Task directions -
Copy out the whole listing below exactly.

Dataset -
*** Block opens ***

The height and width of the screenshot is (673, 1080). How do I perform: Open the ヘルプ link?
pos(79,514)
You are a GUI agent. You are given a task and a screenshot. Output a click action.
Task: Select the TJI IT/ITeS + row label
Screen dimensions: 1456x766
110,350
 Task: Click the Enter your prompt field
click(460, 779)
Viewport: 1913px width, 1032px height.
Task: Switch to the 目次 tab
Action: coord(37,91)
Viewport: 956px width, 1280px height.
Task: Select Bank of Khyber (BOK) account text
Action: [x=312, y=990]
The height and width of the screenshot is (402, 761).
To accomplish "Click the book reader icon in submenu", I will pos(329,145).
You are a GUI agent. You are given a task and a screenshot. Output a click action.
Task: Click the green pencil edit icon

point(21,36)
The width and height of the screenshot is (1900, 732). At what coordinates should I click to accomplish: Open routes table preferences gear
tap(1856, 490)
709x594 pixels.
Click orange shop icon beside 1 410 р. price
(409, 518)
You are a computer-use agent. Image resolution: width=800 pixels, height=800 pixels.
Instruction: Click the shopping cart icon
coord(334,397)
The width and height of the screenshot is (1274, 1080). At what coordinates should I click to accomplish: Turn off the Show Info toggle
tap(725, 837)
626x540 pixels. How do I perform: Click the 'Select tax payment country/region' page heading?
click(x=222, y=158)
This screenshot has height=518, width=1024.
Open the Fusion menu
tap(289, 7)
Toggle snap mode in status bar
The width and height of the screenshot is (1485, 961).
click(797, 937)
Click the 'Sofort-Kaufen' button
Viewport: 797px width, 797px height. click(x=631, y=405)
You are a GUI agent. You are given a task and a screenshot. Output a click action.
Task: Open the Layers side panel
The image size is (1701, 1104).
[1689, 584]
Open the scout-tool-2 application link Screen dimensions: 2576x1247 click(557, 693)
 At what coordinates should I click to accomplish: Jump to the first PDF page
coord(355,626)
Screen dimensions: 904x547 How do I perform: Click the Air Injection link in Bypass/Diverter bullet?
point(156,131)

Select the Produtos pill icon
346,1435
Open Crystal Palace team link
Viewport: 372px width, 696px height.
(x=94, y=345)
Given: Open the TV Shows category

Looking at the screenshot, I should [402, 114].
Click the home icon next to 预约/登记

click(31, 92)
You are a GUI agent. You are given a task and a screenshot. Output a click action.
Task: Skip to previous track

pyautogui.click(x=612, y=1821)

*** Block closes ***

Answer to this task -
The height and width of the screenshot is (673, 1080). How do I perform: Open the ヘルプ link?
pos(79,514)
You are a GUI agent. You are given a task and a screenshot. Output a click action.
Task: Select the TJI IT/ITeS + row label
Screen dimensions: 1456x766
110,350
 Task: Click the Enter your prompt field
click(460, 779)
Viewport: 1913px width, 1032px height.
Task: Switch to the 目次 tab
Action: coord(37,91)
Viewport: 956px width, 1280px height.
Task: Select Bank of Khyber (BOK) account text
Action: [x=312, y=990]
The height and width of the screenshot is (402, 761).
To accomplish "Click the book reader icon in submenu", I will pos(329,145).
You are a GUI agent. You are given a task and a screenshot. Output a click action.
Task: Click the green pencil edit icon

point(21,36)
The width and height of the screenshot is (1900, 732). At what coordinates should I click to accomplish: Open routes table preferences gear
tap(1856, 490)
709x594 pixels.
Click orange shop icon beside 1 410 р. price
(409, 518)
You are a computer-use agent. Image resolution: width=800 pixels, height=800 pixels.
Instruction: Click the shopping cart icon
coord(334,397)
The width and height of the screenshot is (1274, 1080). At what coordinates should I click to accomplish: Turn off the Show Info toggle
tap(725, 837)
626x540 pixels. How do I perform: Click the 'Select tax payment country/region' page heading?
click(x=222, y=158)
This screenshot has height=518, width=1024.
Open the Fusion menu
tap(289, 7)
Toggle snap mode in status bar
The width and height of the screenshot is (1485, 961).
click(797, 937)
Click the 'Sofort-Kaufen' button
Viewport: 797px width, 797px height. click(x=631, y=405)
You are a GUI agent. You are given a task and a screenshot. Output a click action.
Task: Open the Layers side panel
The image size is (1701, 1104).
[1689, 584]
Open the scout-tool-2 application link Screen dimensions: 2576x1247 click(557, 693)
 At what coordinates should I click to accomplish: Jump to the first PDF page
coord(355,626)
Screen dimensions: 904x547 How do I perform: Click the Air Injection link in Bypass/Diverter bullet?
point(156,131)

Select the Produtos pill icon
346,1435
Open Crystal Palace team link
Viewport: 372px width, 696px height.
(x=94, y=345)
Given: Open the TV Shows category

Looking at the screenshot, I should [402, 114].
Click the home icon next to 预约/登记

click(31, 92)
You are a GUI agent. You are given a task and a screenshot. Output a click action.
Task: Skip to previous track

pyautogui.click(x=612, y=1821)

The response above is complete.